I now know that is really only partially true. I now know that the pump is simply another tool for me in my battle against those numbers. It's not really "against" those numbers I guess...it's more in controlling them...making things happen so I can get that magical balance of perfect. I know that will never happen...perfection...it's a lofty goal, and it will never actually happen, but I still hold on to the idea of it. I hold on to that hope and strive for that goal day in and day out even though I know in the back of my mind that it will never happen. What will I have though if not for that goal? What would I have to hold on to every day as I manage this disease that tries to rule my daughters life? What would I have to strive for? To hope for?
I think that is the one thing that still bothers me the most after these almost three years....the fact that it is never-ending. Diabetes is relentless and beyond my ability to master. The majority of people out there in the big bad world really have no concept of the magnitude of this disease. They think it is just a matter of not eating sugary foods anymore and exercising. They believe that if I check my daughter's blood sugar before she goes to bed and it's a good number, that it will stay that way all night. They don't see the sleepless nights or the worry. They don't understand why I always look so tired. They don't know that I get up in the wee hours of the morning to check on her blood sugar and make sure that everything is in an ok range...just so I can be assured that when I go to wake her up in the morning, that she will actually still be alive. That is probably one of the hardest things for me still. I know in my head that people will never understand unless they live it every day...but in my heart I usually feel so alone in it. I feel different and in a category all by myself.
I read blogs and posts in diabetes groups. I read stories of parents taking their diabetic children swimming or to parties. I read of how they too are dealing with the ignorant masses. I know that they are living mirror images of my own life, so in fact I'm not alone. It's a difficult life....life with diabetes.

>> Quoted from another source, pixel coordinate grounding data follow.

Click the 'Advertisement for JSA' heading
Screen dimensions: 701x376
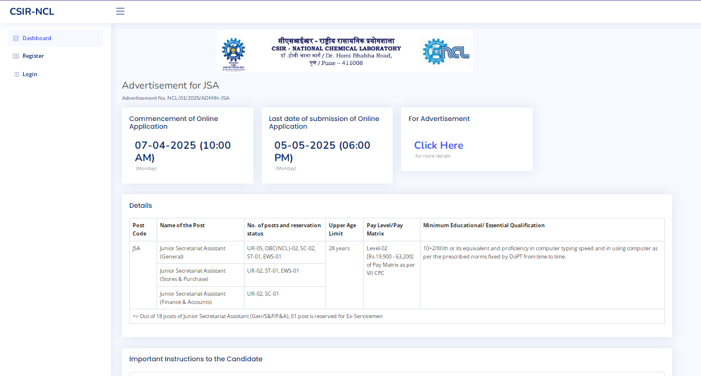tap(170, 86)
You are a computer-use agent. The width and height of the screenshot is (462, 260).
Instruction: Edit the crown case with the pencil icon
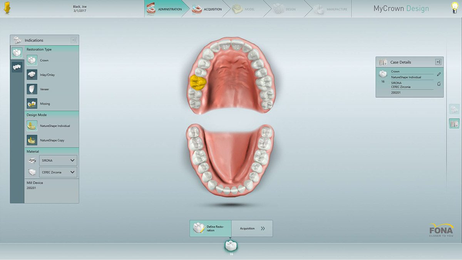tap(439, 74)
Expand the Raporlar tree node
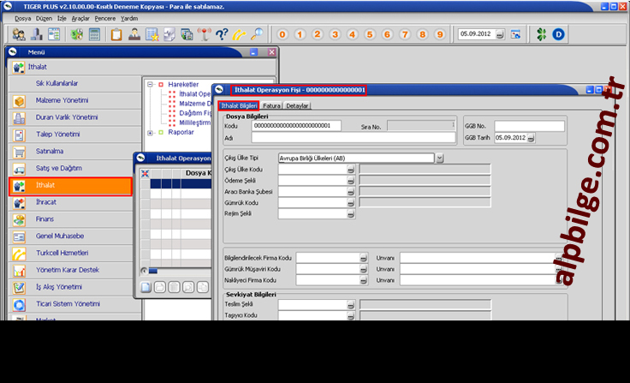This screenshot has width=630, height=383. [151, 133]
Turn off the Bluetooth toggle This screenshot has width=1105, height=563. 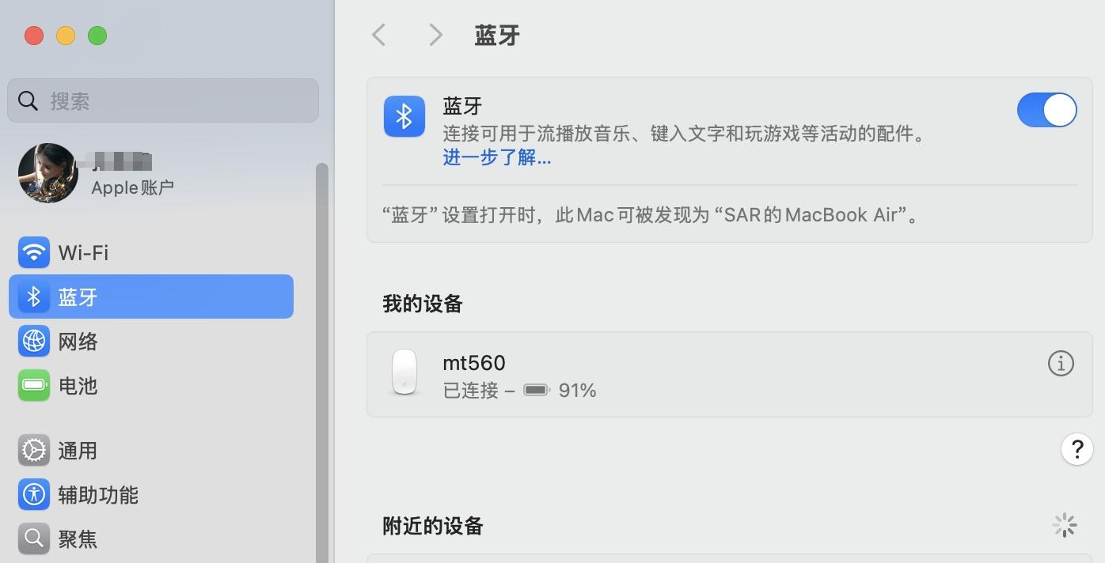click(x=1046, y=110)

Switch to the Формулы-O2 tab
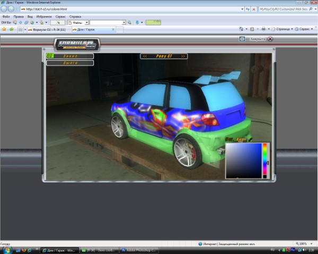[48, 30]
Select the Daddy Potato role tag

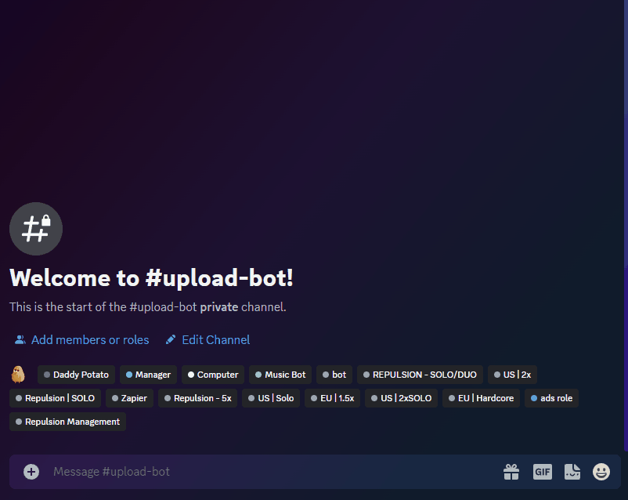coord(76,375)
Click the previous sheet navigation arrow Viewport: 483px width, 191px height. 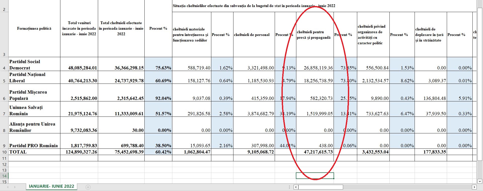tap(8, 187)
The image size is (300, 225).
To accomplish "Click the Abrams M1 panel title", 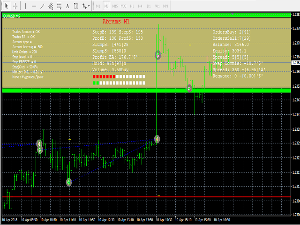I will (x=117, y=22).
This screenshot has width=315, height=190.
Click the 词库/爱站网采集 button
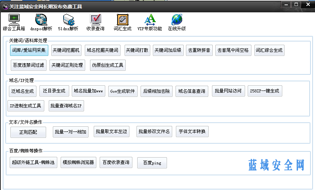tap(29, 50)
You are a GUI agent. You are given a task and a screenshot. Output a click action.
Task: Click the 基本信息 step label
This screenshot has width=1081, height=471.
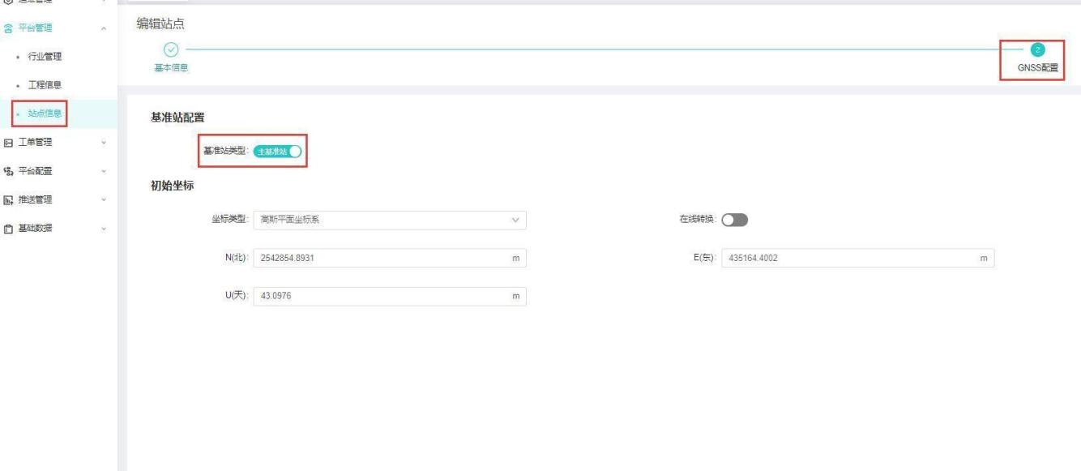171,67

I have gained a little comfort though in the fact that we now have the pump. It is not a magical device that has given me leave from my duties as a pancreas. It needs me as much as I need it. We work together to help ensure that Emma gets to lead a "normal" healthy life. So, even though I know my cohort Jumanji (Emma's pump...lol) and I will probably never reach that goal of perfect blood sugar numbers...we will still keep on trying...one step at a time.
As a side note, I just wanted to share that last night I finally finished writing my book. Now that I am done, I feel ok about calling it that...a book. It is probably one of the biggest and most important things to me that I have ever accomplished. As the Queen of Procrastination, I never thought I would actually finish it...but I did.